Une Aufseherinen «surveillantes ss » avait demandé s'il y avait une dentiste dans le groupe des Françaises. Après quelques hésitations, Danielle avait levé la main. On l'avait tout de suite emmenée. Sans passer par la désinfection, elle s'était vu tatouer le matricule 31655 sur son bras gauche et, immédiatement, on l'avait conduite, vêtue d'une tenue rayée propre, dans l'enceinte du Revier, l'infirmerie, où se trouvait une baraque réservée aux soins dentaires.

 

Le hasard du premier jour a donné à Danielle un avantage énorme: elle a presque immédiatement pu établir le contact avec l'organisation clandestine. Par la détenue slovaque Malhova, qui servait d'interprète à la Lageralteste (doyenne du camp, c'est-à-dire chargée de la direction de l'administration internée), la communiste allemande Gerda Schneider, elle trouve la filière internationale de la Résistance dirigée par des communistes dont certains connaissent le rôle éminent que Danielle a joué dans la France de l'avant-guerre.
Elle obtient ainsi des informations sur le camp, sur le déroulement de la guerre.
Elle contribue à faire connaître à l'extérieur la vérité sur le sort des détenus. Dès fin avril, début mai 1943, des tracts dénonçant l'horreur d'Auschwitz circulent en France.

Danielle sait tout. Elle vit avec la mort. Elle connaît l'affreux Block 26 ((Block - Baraque) où sont parquées la plupart de ses camarades. Elle s'y rend chaque soir, console les mourantes, soigne les malades, donne des nouvelles, encourage tout le monde.

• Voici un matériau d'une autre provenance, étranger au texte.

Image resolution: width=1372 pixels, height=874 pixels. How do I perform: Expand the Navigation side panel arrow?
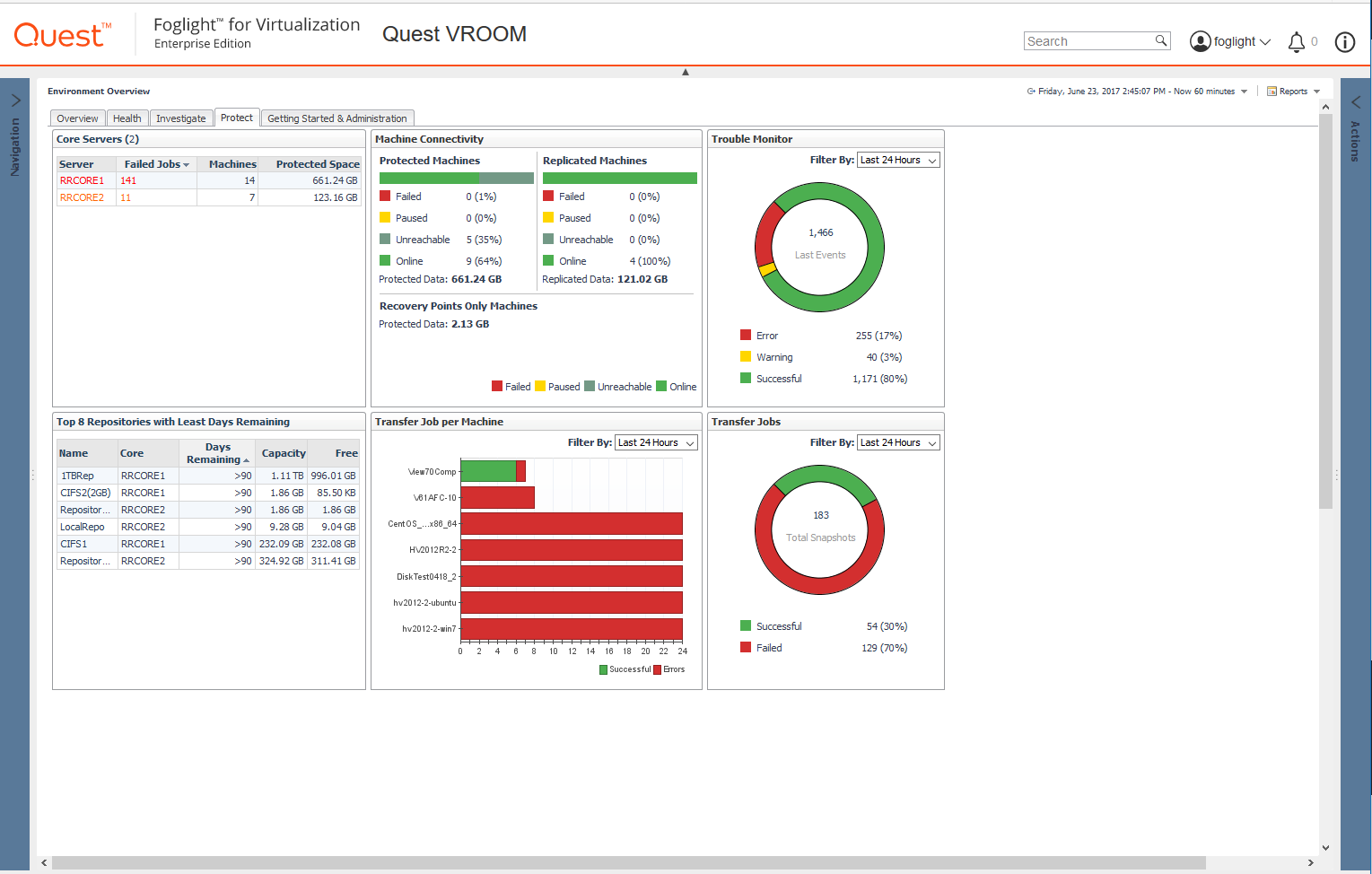(15, 100)
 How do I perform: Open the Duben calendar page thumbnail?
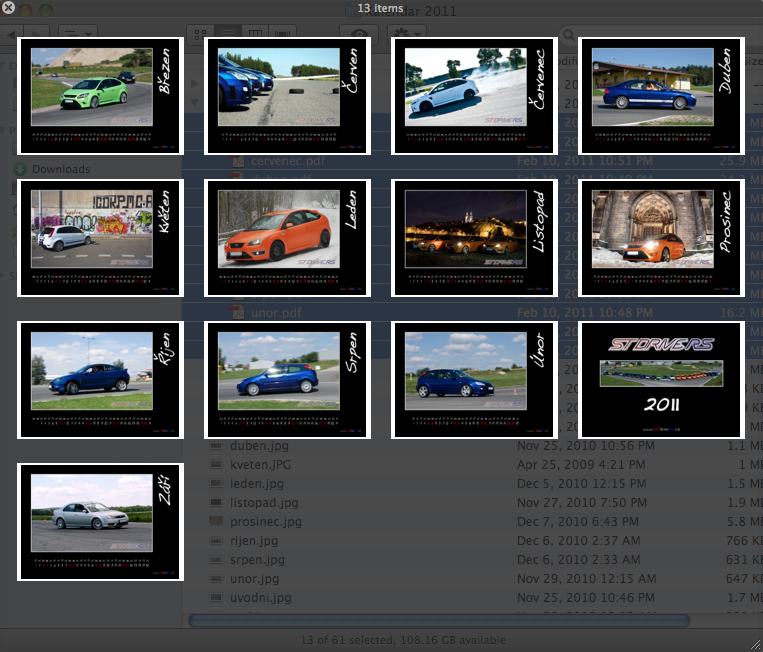[x=661, y=96]
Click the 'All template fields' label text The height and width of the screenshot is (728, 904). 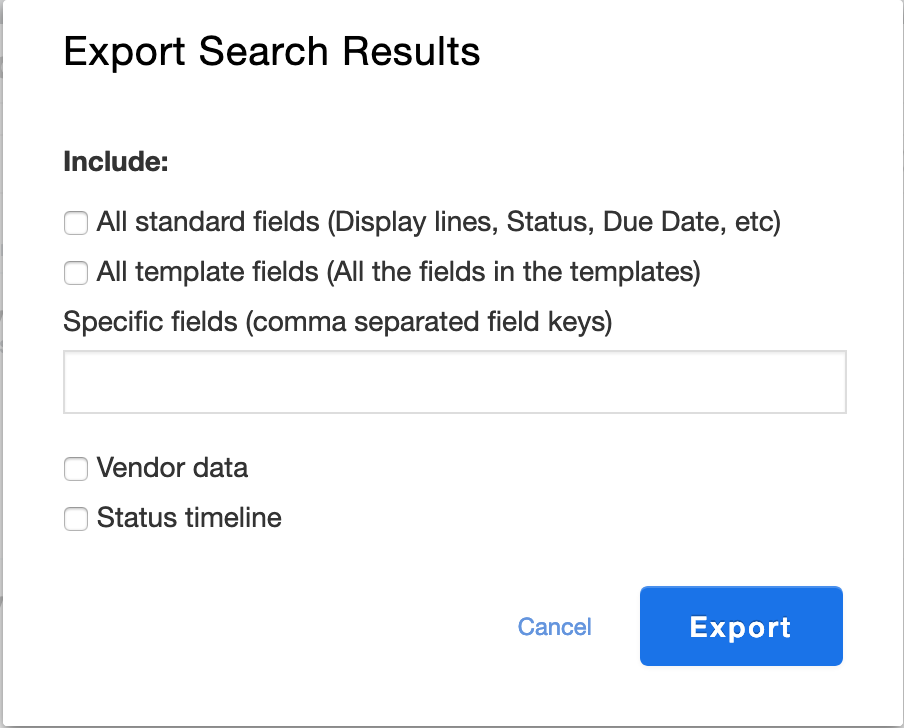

Les déportées couchent sur des châlits à trois étages, serrées comme des sardines, souvent sans même une paillasse.
Pour toute nourriture, elles reçoivent une soupe d'orties, un morceau de pain gluant et noir. A trois heures et demi, dans la nuit noire, elles sont jetées hors de leurs lits à coups de matraques par des Stubeniilteste (chefs de chambrée) féroces. Après une infecte tisane, c'est l'appel dont nulle n'est dispensée, en présence des Aufseherinen qui frappent sauvagement.

 

Le typhus avait été apporté à Auschwitz, en avril 1941, par des détenus transférés de la prison de Lublin. Elle frappa de dix mille à quinze mille hommes et femmes au camp central (Auschwitz 1) au cours de l'année. A Birkenau, l'épidémie atteignit son intensité maxima durant l’hiver 1943-1944.

Après Maï Politzer, morte le 6 mars, Marie-Claude Vaillant Couturier est terrassée à son tour par le typhus. Marie-Claude Vaillant Couturier est malade. Danielle vient la voir dans la puanteur du Block 26 où tant de ses camarades meurent les unes après les autres.

Lorsque Marie-Claude sortit de la fièvre, une terrible nouvelle l'attendait: son amie Danielle était morte du typhus!

Le 1er mai 1943, Danielle est prise d'une fièvre violente. Quelques amies, dont Charlotte Delbo, lui rendent visite, mais elle ne les reconnaît pas. Puis la fièvre retombe brusquement. Tout le monde sait que c'est un signe fatal. Le 9 mai, Danielle n'est plus.